[[ DATA SUPPLIED, beginning ]]

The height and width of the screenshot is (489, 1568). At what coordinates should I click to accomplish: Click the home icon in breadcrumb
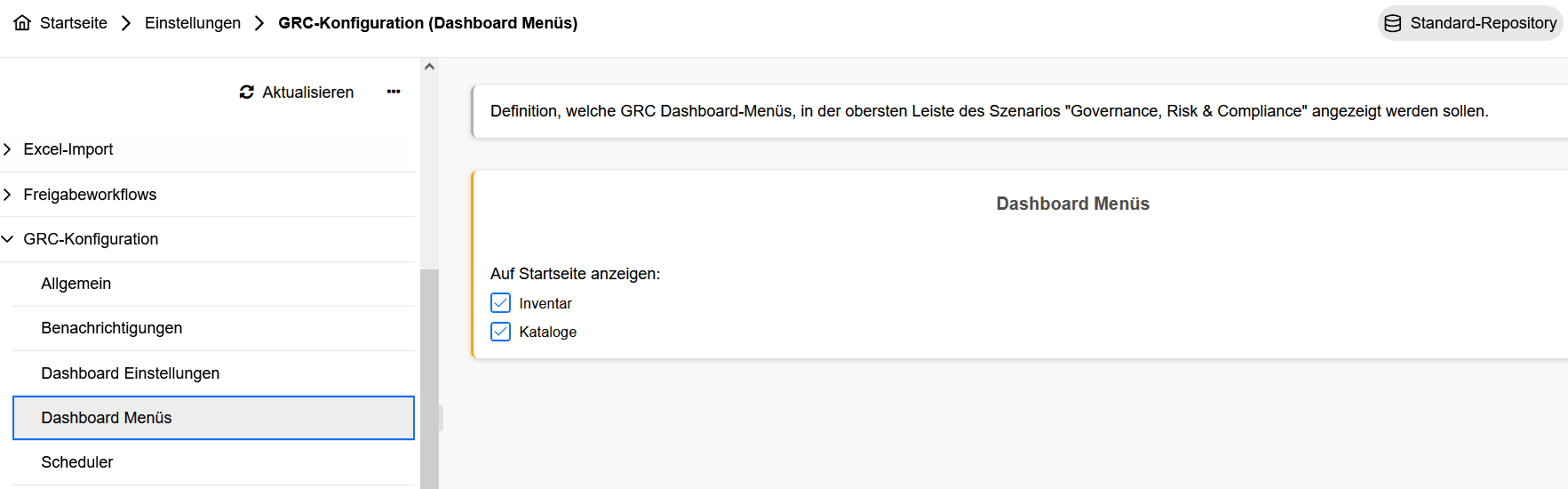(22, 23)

[[ DATA SUPPLIED, end ]]
[[ DATA SUPPLIED, beginning ]]

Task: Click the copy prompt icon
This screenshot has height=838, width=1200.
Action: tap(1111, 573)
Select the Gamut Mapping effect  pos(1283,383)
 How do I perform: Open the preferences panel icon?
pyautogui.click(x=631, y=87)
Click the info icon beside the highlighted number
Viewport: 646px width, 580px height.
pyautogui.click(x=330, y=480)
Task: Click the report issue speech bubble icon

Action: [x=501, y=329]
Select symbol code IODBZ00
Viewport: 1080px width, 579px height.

[[ DATA SUPPLIED, end ]]

## [ACTION ITEM]
Search the entries for the word "Select", then gather every line that has it.

## [EXERCISE SOLUTION]
Select the Gamut Mapping effect  pos(1283,383)
Select symbol code IODBZ00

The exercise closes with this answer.